Records provided:
::::::

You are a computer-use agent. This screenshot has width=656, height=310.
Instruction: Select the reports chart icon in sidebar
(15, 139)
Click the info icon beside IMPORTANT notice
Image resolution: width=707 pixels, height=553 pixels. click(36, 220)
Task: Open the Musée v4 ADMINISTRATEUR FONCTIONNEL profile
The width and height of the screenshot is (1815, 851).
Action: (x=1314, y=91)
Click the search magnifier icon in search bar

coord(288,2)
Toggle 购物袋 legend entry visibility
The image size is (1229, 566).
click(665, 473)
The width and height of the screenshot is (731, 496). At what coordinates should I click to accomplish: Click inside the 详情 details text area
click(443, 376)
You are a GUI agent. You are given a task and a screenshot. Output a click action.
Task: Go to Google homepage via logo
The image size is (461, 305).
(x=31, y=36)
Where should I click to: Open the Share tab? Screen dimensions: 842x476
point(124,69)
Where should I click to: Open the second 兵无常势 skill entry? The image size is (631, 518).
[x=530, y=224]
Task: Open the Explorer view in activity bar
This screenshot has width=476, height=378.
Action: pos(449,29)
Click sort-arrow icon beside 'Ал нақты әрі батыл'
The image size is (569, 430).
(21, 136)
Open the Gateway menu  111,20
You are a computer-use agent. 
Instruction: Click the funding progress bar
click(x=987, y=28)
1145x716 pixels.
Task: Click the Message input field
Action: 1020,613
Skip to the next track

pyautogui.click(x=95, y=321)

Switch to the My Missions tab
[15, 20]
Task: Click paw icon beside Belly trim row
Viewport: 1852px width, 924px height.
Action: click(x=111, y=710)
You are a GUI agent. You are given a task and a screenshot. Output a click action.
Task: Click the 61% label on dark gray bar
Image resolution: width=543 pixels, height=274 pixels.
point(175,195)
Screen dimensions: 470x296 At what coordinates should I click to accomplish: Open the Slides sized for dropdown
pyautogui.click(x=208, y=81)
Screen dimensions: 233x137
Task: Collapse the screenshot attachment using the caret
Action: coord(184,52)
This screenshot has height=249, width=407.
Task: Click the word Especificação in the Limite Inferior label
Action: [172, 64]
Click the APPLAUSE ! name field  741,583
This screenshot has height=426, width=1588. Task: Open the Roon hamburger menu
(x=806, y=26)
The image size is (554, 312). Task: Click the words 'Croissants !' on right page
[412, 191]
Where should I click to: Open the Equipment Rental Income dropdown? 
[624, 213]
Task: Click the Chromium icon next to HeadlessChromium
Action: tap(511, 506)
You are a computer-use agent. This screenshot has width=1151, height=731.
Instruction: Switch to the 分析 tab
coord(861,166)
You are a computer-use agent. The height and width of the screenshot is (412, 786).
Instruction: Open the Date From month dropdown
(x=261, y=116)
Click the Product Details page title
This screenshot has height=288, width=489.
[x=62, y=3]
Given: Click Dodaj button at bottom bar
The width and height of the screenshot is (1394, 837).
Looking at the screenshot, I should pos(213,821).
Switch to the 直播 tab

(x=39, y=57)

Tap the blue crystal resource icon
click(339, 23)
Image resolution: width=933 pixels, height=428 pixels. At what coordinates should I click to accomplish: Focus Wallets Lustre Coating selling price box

::::::

Task to complete: Repeat word for word the lines running from the line containing "Viewport: 1852px width, 924px height." to the end of the entries above, inclusive.

Answer to this exercise:
Viewport: 1852px width, 924px height.
Action: click(x=111, y=710)
You are a GUI agent. You are given a task and a screenshot. Output a click action.
Task: Click the 61% label on dark gray bar
Image resolution: width=543 pixels, height=274 pixels.
point(175,195)
Screen dimensions: 470x296 At what coordinates should I click to accomplish: Open the Slides sized for dropdown
pyautogui.click(x=208, y=81)
Screen dimensions: 233x137
Task: Collapse the screenshot attachment using the caret
Action: coord(184,52)
This screenshot has height=249, width=407.
Task: Click the word Especificação in the Limite Inferior label
Action: [172, 64]
Click the APPLAUSE ! name field  741,583
This screenshot has height=426, width=1588. Task: Open the Roon hamburger menu
(x=806, y=26)
The image size is (554, 312). Task: Click the words 'Croissants !' on right page
[412, 191]
Where should I click to: Open the Equipment Rental Income dropdown? 
[624, 213]
Task: Click the Chromium icon next to HeadlessChromium
Action: tap(511, 506)
You are a computer-use agent. This screenshot has width=1151, height=731.
Instruction: Switch to the 分析 tab
coord(861,166)
You are a computer-use agent. The height and width of the screenshot is (412, 786).
Instruction: Open the Date From month dropdown
(x=261, y=116)
Click the Product Details page title
This screenshot has height=288, width=489.
[x=62, y=3]
Given: Click Dodaj button at bottom bar
The width and height of the screenshot is (1394, 837).
Looking at the screenshot, I should pos(213,821).
Switch to the 直播 tab

(x=39, y=57)

Tap the blue crystal resource icon
click(339, 23)
Image resolution: width=933 pixels, height=428 pixels. At what coordinates should I click to accomplish: Focus Wallets Lustre Coating selling price box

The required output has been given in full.